WHAT IS NEEDED:
All of the entries should be returned without a single change.

(Dataset entries)
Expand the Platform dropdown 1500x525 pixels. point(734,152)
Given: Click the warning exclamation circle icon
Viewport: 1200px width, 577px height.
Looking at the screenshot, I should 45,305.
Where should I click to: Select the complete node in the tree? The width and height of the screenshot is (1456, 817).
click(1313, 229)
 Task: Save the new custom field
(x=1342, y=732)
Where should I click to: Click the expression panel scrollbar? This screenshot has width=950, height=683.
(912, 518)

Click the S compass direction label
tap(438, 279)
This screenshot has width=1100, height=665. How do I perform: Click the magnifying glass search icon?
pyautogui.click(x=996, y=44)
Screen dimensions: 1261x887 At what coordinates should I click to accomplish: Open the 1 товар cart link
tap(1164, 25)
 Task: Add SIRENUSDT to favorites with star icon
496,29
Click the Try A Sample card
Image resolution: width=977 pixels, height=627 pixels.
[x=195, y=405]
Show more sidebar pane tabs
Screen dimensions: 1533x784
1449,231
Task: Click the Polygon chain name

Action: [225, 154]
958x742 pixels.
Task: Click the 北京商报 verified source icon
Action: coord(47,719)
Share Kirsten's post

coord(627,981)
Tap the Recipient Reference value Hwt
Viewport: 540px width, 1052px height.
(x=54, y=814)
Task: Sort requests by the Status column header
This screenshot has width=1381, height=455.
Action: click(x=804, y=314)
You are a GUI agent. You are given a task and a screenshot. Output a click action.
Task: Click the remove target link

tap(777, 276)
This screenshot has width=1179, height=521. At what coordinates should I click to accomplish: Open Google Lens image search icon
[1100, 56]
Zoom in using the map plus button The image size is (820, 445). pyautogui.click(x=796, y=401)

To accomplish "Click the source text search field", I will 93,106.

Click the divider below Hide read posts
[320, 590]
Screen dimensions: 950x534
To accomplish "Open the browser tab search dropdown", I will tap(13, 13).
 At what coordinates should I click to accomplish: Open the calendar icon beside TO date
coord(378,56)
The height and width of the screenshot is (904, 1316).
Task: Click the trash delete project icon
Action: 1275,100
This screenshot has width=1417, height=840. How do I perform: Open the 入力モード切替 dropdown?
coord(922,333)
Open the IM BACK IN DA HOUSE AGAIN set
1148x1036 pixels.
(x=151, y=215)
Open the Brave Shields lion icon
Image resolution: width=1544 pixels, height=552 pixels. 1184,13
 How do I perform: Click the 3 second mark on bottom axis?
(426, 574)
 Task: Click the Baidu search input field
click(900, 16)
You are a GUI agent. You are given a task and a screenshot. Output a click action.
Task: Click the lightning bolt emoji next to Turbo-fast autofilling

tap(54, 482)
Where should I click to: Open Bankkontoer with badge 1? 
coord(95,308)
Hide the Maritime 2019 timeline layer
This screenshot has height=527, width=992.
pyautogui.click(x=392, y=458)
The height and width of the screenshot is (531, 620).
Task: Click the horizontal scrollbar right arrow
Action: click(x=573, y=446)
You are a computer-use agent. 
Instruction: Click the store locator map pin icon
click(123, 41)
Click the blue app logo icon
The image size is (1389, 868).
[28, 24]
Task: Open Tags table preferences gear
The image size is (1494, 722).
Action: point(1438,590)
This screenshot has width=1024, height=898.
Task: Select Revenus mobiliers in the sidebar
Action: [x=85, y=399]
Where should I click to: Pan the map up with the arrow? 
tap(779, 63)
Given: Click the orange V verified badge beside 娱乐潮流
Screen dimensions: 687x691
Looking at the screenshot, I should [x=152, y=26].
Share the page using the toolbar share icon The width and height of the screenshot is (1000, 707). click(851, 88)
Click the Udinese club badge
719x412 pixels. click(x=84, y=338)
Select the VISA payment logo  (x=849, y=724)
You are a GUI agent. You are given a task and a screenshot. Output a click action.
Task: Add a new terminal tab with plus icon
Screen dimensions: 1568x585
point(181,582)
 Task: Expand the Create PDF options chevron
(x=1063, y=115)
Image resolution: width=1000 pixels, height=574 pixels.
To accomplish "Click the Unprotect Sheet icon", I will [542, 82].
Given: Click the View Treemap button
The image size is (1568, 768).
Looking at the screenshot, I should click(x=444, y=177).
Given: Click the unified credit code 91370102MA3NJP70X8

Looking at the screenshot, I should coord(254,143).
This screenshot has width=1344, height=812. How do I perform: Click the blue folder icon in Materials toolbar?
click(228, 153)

TASK ANSWER:
Expand the Platform dropdown 1500x525 pixels. point(734,152)
Given: Click the warning exclamation circle icon
Viewport: 1200px width, 577px height.
Looking at the screenshot, I should 45,305.
Where should I click to: Select the complete node in the tree? The width and height of the screenshot is (1456, 817).
click(1313, 229)
 Task: Save the new custom field
(x=1342, y=732)
Where should I click to: Click the expression panel scrollbar? This screenshot has width=950, height=683.
(912, 518)

Click the S compass direction label
tap(438, 279)
This screenshot has width=1100, height=665. How do I perform: Click the magnifying glass search icon?
pyautogui.click(x=996, y=44)
Screen dimensions: 1261x887 At what coordinates should I click to accomplish: Open the 1 товар cart link
tap(1164, 25)
 Task: Add SIRENUSDT to favorites with star icon
496,29
Click the Try A Sample card
Image resolution: width=977 pixels, height=627 pixels.
[x=195, y=405]
Show more sidebar pane tabs
Screen dimensions: 1533x784
1449,231
Task: Click the Polygon chain name

Action: [225, 154]
958x742 pixels.
Task: Click the 北京商报 verified source icon
Action: coord(47,719)
Share Kirsten's post

coord(627,981)
Tap the Recipient Reference value Hwt
Viewport: 540px width, 1052px height.
(x=54, y=814)
Task: Sort requests by the Status column header
This screenshot has width=1381, height=455.
Action: click(x=804, y=314)
You are a GUI agent. You are given a task and a screenshot. Output a click action.
Task: Click the remove target link

tap(777, 276)
This screenshot has width=1179, height=521. At what coordinates should I click to accomplish: Open Google Lens image search icon
[1100, 56]
Zoom in using the map plus button The image size is (820, 445). pyautogui.click(x=796, y=401)

To accomplish "Click the source text search field", I will 93,106.

Click the divider below Hide read posts
[320, 590]
Screen dimensions: 950x534
To accomplish "Open the browser tab search dropdown", I will tap(13, 13).
 At what coordinates should I click to accomplish: Open the calendar icon beside TO date
coord(378,56)
The height and width of the screenshot is (904, 1316).
Task: Click the trash delete project icon
Action: 1275,100
This screenshot has width=1417, height=840. How do I perform: Open the 入力モード切替 dropdown?
coord(922,333)
Open the IM BACK IN DA HOUSE AGAIN set
1148x1036 pixels.
(x=151, y=215)
Open the Brave Shields lion icon
Image resolution: width=1544 pixels, height=552 pixels. 1184,13
 How do I perform: Click the 3 second mark on bottom axis?
(426, 574)
 Task: Click the Baidu search input field
click(900, 16)
You are a GUI agent. You are given a task and a screenshot. Output a click action.
Task: Click the lightning bolt emoji next to Turbo-fast autofilling

tap(54, 482)
Where should I click to: Open Bankkontoer with badge 1? 
coord(95,308)
Hide the Maritime 2019 timeline layer
This screenshot has height=527, width=992.
pyautogui.click(x=392, y=458)
The height and width of the screenshot is (531, 620).
Task: Click the horizontal scrollbar right arrow
Action: click(x=573, y=446)
You are a computer-use agent. 
Instruction: Click the store locator map pin icon
click(123, 41)
Click the blue app logo icon
The image size is (1389, 868).
[28, 24]
Task: Open Tags table preferences gear
The image size is (1494, 722).
Action: point(1438,590)
This screenshot has width=1024, height=898.
Task: Select Revenus mobiliers in the sidebar
Action: [x=85, y=399]
Where should I click to: Pan the map up with the arrow? 
tap(779, 63)
Given: Click the orange V verified badge beside 娱乐潮流
Screen dimensions: 687x691
Looking at the screenshot, I should [x=152, y=26].
Share the page using the toolbar share icon The width and height of the screenshot is (1000, 707). click(851, 88)
Click the Udinese club badge
719x412 pixels. click(x=84, y=338)
Select the VISA payment logo  (x=849, y=724)
You are a GUI agent. You are given a task and a screenshot. Output a click action.
Task: Add a new terminal tab with plus icon
Screen dimensions: 1568x585
point(181,582)
 Task: Expand the Create PDF options chevron
(x=1063, y=115)
Image resolution: width=1000 pixels, height=574 pixels.
To accomplish "Click the Unprotect Sheet icon", I will [542, 82].
Given: Click the View Treemap button
The image size is (1568, 768).
Looking at the screenshot, I should click(x=444, y=177).
Given: Click the unified credit code 91370102MA3NJP70X8

Looking at the screenshot, I should coord(254,143).
This screenshot has width=1344, height=812. How do I perform: Click the blue folder icon in Materials toolbar?
click(228, 153)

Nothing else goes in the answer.